There’s also a Honduras rosewood (see Figure 16.3), but the tree is quite small and you only occasionally find one big enough to make guitars out of. It’s the primary material for making marimbas (wooden xylophones) since it just rings when you hit it and it’s easy to get xylophone mallets out of small logs. It would be a great material for guitars if only the tree were a little bigger.

You also have Amazon rosewood, which is a close relative to Brazilian but not restricted as of yet (see Figure 16.4). Cambodian rosewood is similar in properties to Amazon rosewood. Madagascar rosewood (see Figure 16.5) has a close visual appearance and even a lot of the tonal properties of Brazilian rosewood, so we are quite encouraged to have acquired some beautiful sets of that tonewood.

Tulipwood is also a member of the rosewood family, as is Kingwood. The big problem is availability, quality, and sizes large enough to make guitars.

Is there any other wood besides rosewood that’s suitable?
The complete opposite spectrum for back and sides is Mahogany (see Figure 16.6), which is an extremely light weight material. It’s actually not as reflective, but it has an absorptive quality that produces a very light, crystalline and glassine tone. Guitar tone can sometimes be thought of in the same breath as its weight. A light guitar is typically more responsive and vibrant than a heavy one, so mahogany is very underrated as a tonal material since it produces a crisp, clean, bright sound that is really valued in the recording studio. Rosewood guitars might not be as appropriate in the studio because they might be too bottom heavy, depending on the needs of the track.

Between mahogany and rosewood you have a whole rainbow spectrum of different tonewoods that vary in weight and density. Koa, from Hawaii (see Figure 16.7), is popular for guitar making since it has a density that falls really nicely between mahogany and rosewood.

It seems like tone woods are getting tougher to find these days.
Guitar makers are going to have to experiment with other woods a great deal because of the difficulty in acquiring the traditional tonewoods. They will need to experiment with more localized woods like walnut, cherry, ash and maple because they are temperate domestic hardwoods that don’t come from the rainforest.

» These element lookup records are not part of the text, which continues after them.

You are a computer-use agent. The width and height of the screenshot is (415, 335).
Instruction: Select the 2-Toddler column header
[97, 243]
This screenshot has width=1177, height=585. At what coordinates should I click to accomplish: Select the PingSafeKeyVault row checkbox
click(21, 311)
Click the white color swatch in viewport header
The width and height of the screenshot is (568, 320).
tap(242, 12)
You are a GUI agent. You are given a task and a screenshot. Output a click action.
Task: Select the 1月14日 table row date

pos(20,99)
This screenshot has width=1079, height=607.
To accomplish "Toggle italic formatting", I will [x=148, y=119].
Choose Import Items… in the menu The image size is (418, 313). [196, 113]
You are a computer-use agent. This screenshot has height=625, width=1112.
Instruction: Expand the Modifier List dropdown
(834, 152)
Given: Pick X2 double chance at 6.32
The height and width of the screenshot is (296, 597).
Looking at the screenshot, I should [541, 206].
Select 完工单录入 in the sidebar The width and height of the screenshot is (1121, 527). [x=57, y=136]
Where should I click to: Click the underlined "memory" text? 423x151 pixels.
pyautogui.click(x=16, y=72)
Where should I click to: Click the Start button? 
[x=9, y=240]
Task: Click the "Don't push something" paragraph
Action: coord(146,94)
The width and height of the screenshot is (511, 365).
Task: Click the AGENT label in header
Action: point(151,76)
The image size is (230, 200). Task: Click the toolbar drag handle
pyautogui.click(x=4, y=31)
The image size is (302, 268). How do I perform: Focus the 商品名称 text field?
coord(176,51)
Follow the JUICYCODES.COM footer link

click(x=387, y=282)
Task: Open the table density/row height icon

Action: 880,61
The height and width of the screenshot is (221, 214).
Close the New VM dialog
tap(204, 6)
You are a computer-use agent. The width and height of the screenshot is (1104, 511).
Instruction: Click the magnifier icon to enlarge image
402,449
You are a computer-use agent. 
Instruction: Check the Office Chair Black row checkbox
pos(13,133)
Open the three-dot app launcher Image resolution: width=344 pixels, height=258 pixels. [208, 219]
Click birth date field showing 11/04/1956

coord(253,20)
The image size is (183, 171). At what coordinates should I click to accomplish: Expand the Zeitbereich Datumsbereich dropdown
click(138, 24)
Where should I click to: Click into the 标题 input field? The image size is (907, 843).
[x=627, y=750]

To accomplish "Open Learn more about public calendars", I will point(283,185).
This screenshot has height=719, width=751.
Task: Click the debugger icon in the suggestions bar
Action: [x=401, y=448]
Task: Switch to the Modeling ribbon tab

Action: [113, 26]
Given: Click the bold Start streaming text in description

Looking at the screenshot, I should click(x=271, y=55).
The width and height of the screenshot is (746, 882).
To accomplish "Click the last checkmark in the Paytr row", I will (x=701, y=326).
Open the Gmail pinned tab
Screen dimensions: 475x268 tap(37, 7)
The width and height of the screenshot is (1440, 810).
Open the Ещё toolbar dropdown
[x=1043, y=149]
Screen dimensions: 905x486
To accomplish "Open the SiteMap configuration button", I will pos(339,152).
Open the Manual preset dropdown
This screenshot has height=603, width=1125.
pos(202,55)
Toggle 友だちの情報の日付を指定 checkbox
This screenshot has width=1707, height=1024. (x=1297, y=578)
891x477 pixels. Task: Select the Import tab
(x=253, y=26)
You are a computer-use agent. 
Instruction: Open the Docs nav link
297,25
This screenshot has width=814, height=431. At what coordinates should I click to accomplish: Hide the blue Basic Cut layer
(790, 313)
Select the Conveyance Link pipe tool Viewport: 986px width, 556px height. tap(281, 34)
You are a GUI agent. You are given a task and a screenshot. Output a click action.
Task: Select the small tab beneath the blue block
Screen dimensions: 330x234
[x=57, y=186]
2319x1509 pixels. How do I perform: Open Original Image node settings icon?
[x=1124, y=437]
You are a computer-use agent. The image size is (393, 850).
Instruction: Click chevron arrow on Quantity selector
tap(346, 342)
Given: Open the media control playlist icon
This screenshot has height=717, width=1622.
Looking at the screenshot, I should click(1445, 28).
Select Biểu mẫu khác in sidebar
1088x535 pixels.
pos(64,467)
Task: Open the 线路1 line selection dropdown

At Martin we’re trying to educate our customers about the viability of those as tonewoods, but it’s tough because guitar players tend to be environmentally conscious. But as environmentally consciousness as they are, they don’t necessarily want to give up the tone.

Moving on, cherry is actually an excellent material and so is maple. Maple is a traditional choice for violins and many other instruments (see Figure 16.8), but it’s extremely hard and doesn’t have the resonance of rosewood. While it’s also very projective in tone, it’s sometimes considered harsh without the flavoring or character of rosewood and mahogany. But with the right combination of soundboard wood, maple can result in an absolutely wonderful, projective and powerful guitar sound.

Other woods are ovankol, also called shedua or African teak (see Figure 16.9), which has an olive coloration and is kind of like walnut in its tone as it’s a bit dark sounding. It also is not as dense as rosewood.

How do you rate the different woods?
With just about any wood you choose, you can look up its density in comparison to the density of water. What they do is weigh a square gallon or meter of water, and compare that to a square meter of the selected wood. If you get a number like .9, it means the wood is not as heavy as water and it will float. If a wood is 1.1, it will sink in water.

Ebony is very close to sinking in water and African blackwood sinks in water, as does ironwood, so those woods are probably too dense to use for a guitar, but any of the woods that fall between mahogany and rosewood are viable as tonewoods. There are a lot of choices.